**** Information ****

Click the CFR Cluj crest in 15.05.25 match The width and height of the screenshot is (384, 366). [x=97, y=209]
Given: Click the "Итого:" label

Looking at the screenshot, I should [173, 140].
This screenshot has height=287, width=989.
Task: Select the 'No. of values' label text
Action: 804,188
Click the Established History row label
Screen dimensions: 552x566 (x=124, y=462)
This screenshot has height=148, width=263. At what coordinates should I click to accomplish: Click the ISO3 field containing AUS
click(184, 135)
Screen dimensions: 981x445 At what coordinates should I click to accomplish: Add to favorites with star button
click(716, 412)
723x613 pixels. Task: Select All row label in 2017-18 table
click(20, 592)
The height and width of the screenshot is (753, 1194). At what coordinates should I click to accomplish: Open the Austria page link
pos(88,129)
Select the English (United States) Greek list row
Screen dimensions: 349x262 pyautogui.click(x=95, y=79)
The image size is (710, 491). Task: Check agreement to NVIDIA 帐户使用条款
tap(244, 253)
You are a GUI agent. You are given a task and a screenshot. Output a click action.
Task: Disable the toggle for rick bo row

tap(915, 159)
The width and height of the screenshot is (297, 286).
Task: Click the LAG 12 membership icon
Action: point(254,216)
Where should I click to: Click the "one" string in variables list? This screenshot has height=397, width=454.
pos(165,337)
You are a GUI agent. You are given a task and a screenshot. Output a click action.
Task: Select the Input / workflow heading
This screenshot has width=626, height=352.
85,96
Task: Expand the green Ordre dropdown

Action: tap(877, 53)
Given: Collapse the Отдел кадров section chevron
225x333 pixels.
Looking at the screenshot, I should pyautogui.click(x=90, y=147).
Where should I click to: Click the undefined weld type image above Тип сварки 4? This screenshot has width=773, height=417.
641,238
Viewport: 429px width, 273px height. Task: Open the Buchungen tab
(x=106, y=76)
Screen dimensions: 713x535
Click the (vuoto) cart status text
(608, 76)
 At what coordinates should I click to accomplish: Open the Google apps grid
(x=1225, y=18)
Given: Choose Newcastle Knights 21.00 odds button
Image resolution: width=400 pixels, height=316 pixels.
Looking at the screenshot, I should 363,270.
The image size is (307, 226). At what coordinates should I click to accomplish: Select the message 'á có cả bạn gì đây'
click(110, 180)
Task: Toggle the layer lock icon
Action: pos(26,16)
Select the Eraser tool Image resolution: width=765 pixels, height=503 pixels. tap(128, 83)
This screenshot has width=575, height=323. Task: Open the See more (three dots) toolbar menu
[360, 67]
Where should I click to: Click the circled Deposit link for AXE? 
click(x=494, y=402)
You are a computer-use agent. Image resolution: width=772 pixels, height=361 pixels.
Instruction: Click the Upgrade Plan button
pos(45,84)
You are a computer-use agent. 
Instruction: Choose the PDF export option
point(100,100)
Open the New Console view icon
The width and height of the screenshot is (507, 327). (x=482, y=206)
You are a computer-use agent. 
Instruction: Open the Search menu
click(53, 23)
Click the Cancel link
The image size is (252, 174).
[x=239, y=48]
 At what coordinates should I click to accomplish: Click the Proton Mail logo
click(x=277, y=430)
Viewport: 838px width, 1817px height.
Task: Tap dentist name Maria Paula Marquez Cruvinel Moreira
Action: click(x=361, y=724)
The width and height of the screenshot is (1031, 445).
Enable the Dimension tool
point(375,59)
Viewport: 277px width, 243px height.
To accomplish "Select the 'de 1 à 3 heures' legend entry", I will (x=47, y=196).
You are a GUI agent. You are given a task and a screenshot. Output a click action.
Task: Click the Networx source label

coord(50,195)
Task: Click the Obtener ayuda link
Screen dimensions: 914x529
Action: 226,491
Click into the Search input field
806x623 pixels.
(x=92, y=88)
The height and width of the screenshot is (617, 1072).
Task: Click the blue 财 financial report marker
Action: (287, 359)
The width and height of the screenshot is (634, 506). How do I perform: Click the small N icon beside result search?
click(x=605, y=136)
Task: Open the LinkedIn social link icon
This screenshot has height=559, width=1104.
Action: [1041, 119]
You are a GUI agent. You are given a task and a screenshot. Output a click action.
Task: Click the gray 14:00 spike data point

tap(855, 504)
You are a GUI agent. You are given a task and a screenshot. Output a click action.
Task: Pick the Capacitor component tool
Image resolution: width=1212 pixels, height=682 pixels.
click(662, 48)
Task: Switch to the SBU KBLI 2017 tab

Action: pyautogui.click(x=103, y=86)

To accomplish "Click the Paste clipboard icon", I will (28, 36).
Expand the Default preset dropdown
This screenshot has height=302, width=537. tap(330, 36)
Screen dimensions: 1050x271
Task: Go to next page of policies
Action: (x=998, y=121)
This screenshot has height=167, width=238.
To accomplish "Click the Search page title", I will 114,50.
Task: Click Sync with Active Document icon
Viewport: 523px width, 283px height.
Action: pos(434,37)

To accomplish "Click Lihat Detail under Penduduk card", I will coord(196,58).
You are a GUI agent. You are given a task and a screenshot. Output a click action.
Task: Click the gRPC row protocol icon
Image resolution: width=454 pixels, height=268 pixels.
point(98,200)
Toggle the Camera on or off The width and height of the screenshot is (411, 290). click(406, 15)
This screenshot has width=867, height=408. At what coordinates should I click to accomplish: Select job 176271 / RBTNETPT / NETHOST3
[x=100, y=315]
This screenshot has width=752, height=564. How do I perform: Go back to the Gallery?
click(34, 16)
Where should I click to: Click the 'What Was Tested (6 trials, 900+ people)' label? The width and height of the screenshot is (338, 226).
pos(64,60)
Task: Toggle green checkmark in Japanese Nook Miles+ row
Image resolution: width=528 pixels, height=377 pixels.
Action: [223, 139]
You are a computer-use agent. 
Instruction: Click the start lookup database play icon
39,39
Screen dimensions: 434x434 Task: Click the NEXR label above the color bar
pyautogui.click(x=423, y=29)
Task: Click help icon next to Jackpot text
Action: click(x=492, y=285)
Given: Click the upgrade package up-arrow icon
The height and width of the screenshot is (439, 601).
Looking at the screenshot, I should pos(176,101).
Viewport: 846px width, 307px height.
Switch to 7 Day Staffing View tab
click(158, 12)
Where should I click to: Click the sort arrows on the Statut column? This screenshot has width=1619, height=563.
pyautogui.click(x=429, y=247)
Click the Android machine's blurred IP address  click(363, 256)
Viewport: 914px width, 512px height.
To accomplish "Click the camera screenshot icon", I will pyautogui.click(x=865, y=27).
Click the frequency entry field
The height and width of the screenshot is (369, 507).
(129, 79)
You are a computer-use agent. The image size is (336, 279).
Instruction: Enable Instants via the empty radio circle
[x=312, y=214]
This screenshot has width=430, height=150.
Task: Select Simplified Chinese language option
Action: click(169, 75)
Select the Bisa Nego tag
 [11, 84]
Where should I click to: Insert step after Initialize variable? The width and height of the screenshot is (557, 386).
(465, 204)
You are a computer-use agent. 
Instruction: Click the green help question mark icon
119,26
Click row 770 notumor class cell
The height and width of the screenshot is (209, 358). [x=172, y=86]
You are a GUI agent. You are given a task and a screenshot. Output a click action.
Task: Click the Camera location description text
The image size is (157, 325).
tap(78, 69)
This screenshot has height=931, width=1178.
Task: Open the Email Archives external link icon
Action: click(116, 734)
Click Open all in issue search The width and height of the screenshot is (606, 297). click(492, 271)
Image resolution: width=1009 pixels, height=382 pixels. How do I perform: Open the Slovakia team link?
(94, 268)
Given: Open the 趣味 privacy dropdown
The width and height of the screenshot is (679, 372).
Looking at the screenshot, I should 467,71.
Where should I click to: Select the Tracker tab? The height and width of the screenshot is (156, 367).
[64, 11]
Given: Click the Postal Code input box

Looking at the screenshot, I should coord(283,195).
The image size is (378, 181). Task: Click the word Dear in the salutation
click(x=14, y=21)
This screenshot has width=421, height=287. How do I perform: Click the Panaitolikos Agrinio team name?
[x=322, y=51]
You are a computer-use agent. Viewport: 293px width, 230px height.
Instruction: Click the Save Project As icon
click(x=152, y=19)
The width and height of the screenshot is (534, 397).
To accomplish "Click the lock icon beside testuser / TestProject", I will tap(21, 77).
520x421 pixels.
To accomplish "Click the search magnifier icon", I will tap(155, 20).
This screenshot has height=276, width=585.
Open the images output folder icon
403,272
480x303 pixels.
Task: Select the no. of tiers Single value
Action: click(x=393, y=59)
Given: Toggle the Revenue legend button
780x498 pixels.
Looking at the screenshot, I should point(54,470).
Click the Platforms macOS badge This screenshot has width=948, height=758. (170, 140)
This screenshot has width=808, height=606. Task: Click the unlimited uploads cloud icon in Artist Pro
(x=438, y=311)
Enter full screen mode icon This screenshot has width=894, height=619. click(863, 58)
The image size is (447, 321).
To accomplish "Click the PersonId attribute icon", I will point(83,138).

****

# Problem details
Among the records, find the lines that contain "will" and copy each of them.

# Task answer
To accomplish "Select the 'de 1 à 3 heures' legend entry", I will (x=47, y=196).
To accomplish "Click the Paste clipboard icon", I will (28, 36).
To accomplish "Click the Search page title", I will 114,50.
To accomplish "Click Lihat Detail under Penduduk card", I will coord(196,58).
To accomplish "Click the camera screenshot icon", I will pyautogui.click(x=865, y=27).
To accomplish "Click the lock icon beside testuser / TestProject", I will tap(21, 77).
To accomplish "Click the search magnifier icon", I will tap(155, 20).
To accomplish "Click the PersonId attribute icon", I will point(83,138).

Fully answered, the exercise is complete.